# STATED TASK
Copy these lines from the data below word for word, starting at the line that contains "Where should I click to: Open calendar" and ending after the line that contains "click(247, 833)".

# INPUT FOR THIS TASK
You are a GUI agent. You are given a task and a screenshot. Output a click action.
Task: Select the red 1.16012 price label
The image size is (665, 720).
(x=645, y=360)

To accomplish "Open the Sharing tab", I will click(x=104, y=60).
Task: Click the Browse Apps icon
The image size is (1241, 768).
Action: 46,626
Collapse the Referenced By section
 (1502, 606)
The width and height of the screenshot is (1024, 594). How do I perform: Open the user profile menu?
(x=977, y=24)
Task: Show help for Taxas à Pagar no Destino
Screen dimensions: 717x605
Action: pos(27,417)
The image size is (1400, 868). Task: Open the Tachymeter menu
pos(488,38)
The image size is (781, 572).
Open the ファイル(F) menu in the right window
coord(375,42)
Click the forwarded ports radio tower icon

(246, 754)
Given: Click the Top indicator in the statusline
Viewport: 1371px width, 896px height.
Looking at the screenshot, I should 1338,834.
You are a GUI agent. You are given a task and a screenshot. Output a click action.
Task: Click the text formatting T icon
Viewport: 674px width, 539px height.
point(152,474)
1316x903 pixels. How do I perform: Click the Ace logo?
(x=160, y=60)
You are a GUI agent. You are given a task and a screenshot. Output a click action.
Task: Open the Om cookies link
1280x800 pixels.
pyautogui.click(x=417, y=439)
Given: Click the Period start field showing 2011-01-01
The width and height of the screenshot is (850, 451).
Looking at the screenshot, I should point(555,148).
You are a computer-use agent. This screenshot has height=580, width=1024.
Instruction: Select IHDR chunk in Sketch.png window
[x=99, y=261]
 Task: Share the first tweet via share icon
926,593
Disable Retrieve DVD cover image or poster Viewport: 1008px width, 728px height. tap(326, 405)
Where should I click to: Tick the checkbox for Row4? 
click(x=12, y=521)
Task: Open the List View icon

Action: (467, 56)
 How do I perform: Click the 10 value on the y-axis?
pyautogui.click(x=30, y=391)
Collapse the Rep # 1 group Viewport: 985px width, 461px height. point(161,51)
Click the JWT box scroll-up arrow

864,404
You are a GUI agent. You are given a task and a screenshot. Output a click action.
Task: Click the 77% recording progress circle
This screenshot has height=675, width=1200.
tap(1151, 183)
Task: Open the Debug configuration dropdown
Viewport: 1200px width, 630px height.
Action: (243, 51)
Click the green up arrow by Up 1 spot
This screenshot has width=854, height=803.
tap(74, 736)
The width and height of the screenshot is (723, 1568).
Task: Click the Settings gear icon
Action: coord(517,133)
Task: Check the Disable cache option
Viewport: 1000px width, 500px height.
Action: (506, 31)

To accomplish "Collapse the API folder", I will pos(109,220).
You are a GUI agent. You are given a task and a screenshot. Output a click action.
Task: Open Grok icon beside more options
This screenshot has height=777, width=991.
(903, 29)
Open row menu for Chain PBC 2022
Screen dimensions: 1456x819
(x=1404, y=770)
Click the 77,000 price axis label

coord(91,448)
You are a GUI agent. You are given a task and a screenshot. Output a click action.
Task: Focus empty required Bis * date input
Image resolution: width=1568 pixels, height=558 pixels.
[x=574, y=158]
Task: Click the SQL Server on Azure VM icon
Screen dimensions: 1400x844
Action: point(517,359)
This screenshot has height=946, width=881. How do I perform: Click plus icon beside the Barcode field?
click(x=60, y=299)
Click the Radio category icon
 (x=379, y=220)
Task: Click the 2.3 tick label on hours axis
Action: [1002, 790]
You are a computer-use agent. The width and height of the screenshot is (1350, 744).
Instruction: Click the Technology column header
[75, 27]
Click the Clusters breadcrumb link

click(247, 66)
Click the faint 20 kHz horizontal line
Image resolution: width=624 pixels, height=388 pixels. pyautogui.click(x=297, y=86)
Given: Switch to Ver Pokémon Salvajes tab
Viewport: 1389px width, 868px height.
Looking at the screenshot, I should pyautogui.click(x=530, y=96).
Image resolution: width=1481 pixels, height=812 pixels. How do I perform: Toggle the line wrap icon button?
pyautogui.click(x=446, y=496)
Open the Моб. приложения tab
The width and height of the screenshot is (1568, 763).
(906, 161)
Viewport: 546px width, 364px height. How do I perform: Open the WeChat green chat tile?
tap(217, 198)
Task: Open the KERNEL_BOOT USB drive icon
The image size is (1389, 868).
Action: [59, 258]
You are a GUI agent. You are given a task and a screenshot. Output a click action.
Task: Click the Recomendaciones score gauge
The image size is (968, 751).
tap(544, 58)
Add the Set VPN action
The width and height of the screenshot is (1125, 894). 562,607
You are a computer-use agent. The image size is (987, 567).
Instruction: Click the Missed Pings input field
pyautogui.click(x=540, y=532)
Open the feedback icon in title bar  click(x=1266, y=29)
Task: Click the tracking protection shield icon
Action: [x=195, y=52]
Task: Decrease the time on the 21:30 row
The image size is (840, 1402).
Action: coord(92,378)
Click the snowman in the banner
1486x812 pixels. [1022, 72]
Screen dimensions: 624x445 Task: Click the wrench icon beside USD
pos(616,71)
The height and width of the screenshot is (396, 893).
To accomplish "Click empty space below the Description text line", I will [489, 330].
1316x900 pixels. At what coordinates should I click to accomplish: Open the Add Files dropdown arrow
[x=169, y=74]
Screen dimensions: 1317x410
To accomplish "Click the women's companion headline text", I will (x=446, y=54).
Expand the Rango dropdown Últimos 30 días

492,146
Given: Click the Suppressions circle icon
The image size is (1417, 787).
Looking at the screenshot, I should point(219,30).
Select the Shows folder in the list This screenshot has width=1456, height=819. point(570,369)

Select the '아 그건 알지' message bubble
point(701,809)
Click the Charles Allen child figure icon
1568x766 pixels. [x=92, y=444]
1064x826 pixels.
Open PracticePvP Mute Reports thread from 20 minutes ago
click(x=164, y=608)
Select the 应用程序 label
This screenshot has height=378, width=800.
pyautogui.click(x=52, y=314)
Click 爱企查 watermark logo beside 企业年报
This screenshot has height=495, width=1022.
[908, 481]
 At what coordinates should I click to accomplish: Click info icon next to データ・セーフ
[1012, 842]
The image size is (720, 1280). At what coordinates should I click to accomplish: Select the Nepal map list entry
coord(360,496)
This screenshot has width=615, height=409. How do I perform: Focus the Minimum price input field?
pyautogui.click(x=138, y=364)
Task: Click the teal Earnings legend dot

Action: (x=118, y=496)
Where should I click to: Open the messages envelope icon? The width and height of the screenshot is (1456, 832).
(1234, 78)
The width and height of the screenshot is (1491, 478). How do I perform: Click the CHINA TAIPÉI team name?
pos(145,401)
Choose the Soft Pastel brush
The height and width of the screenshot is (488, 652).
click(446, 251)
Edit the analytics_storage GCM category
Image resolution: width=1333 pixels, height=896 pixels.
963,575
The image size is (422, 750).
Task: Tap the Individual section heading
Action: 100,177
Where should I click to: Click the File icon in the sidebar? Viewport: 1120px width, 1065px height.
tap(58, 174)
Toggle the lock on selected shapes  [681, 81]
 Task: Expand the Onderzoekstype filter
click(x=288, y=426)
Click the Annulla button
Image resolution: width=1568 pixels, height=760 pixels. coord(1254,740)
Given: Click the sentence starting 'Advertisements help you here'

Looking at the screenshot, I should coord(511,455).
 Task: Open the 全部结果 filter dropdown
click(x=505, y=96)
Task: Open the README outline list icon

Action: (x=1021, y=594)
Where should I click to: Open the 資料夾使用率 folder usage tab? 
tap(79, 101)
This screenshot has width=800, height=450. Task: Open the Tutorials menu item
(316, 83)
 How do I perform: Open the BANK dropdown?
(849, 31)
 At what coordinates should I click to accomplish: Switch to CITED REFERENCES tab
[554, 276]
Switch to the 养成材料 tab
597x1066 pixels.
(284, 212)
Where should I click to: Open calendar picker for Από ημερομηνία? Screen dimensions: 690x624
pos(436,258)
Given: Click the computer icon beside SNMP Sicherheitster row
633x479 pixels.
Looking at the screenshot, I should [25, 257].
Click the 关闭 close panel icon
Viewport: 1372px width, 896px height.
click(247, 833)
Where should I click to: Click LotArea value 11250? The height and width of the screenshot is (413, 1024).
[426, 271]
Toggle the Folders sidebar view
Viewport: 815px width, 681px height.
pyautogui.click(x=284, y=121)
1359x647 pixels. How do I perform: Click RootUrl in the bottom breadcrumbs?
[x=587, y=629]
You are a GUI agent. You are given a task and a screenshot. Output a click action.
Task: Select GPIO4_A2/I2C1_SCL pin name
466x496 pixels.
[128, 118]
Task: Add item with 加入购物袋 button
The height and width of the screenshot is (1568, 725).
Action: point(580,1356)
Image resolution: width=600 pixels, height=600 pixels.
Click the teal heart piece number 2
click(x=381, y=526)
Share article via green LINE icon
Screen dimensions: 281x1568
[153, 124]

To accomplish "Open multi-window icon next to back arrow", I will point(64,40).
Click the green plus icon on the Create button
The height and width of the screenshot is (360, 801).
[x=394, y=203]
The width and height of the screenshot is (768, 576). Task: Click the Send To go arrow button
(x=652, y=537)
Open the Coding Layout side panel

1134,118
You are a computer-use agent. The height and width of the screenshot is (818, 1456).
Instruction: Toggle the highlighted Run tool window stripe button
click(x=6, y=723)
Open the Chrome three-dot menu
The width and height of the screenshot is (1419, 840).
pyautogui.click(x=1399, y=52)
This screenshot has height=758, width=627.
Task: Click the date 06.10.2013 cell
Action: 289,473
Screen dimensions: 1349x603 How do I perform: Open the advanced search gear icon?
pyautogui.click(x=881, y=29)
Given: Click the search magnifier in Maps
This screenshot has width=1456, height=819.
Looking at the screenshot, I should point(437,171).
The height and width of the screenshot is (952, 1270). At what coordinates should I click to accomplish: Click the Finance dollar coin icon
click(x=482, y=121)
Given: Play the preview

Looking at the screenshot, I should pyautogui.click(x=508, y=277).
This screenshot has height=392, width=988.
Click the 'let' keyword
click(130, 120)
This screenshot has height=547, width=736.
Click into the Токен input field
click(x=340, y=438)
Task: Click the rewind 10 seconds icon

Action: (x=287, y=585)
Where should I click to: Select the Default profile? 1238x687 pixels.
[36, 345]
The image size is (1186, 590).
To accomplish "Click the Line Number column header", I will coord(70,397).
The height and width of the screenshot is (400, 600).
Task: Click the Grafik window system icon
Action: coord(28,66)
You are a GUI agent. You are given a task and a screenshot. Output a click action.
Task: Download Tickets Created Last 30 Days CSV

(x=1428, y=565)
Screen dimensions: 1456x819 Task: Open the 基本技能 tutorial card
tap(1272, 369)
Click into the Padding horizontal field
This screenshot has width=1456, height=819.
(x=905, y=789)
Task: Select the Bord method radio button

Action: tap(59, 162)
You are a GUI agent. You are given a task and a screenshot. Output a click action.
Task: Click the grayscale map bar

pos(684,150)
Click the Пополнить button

# COMPLETE ANSWER
Where should I click to: Open calendar picker for Από ημερομηνία? Screen dimensions: 690x624
pos(436,258)
Given: Click the computer icon beside SNMP Sicherheitster row
633x479 pixels.
Looking at the screenshot, I should [25, 257].
Click the 关闭 close panel icon
Viewport: 1372px width, 896px height.
click(247, 833)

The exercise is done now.